JAKARTA - Krisis ekonomi 1997-1998 bisa terulang imbas konflik Iran-Israel? Saat ini, memanasnya kondisi geopolitik di Timur Tengah imbas konflik Israel dan Iran beberapa pekan terakhir ini berpotensi membuat makro ekonomi Indonesia terdampak. Kondisi ini rentan terhadap perdagangan luar negeri dan moneter Indonesia.
Ekonom senior Didik J Rachbini mengatakan, memanasnya geopolitik di Timur Tengah tidak bisa dipandang sebelah mata.
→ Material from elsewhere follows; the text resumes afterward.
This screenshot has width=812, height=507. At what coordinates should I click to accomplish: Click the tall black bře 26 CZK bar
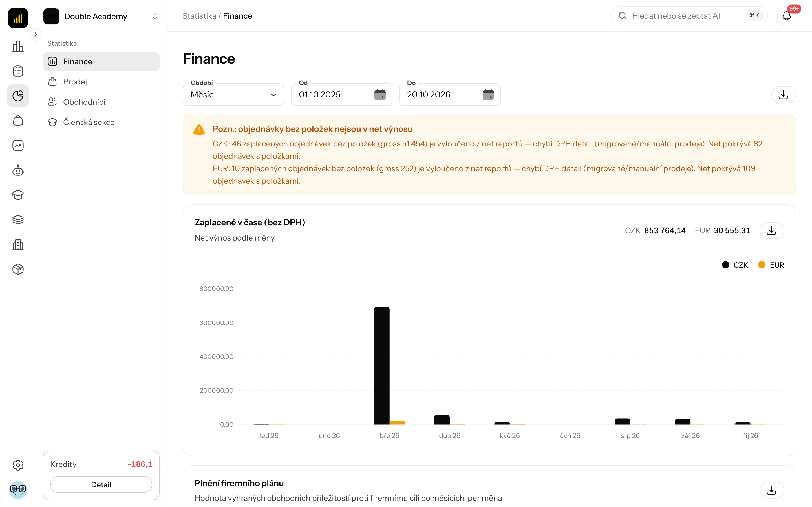click(382, 365)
Dia mengibaratkan, dampak perang Israel-Iran akan seperti air yang menerobos Dubai, membuat aktivitas Uni Emirat Arab (UEA) serentak lumpuh total.
Kondisi Dubai pasca banjir bisa saja dialami Indonesia, bahkan lebih parah lagi yaitu mengulangi kembali krisis moneter pada tahun 1998, bila dampak peperangan kedua negara itu tidak dapat diantisipasi oleh pemerintah saat ini.
Terutama, inisiatif pemerintah menjaga kebijakan perdagangan luar negeri dan moneter. Kedua aspek ini begitu rentan terdampak konflik global.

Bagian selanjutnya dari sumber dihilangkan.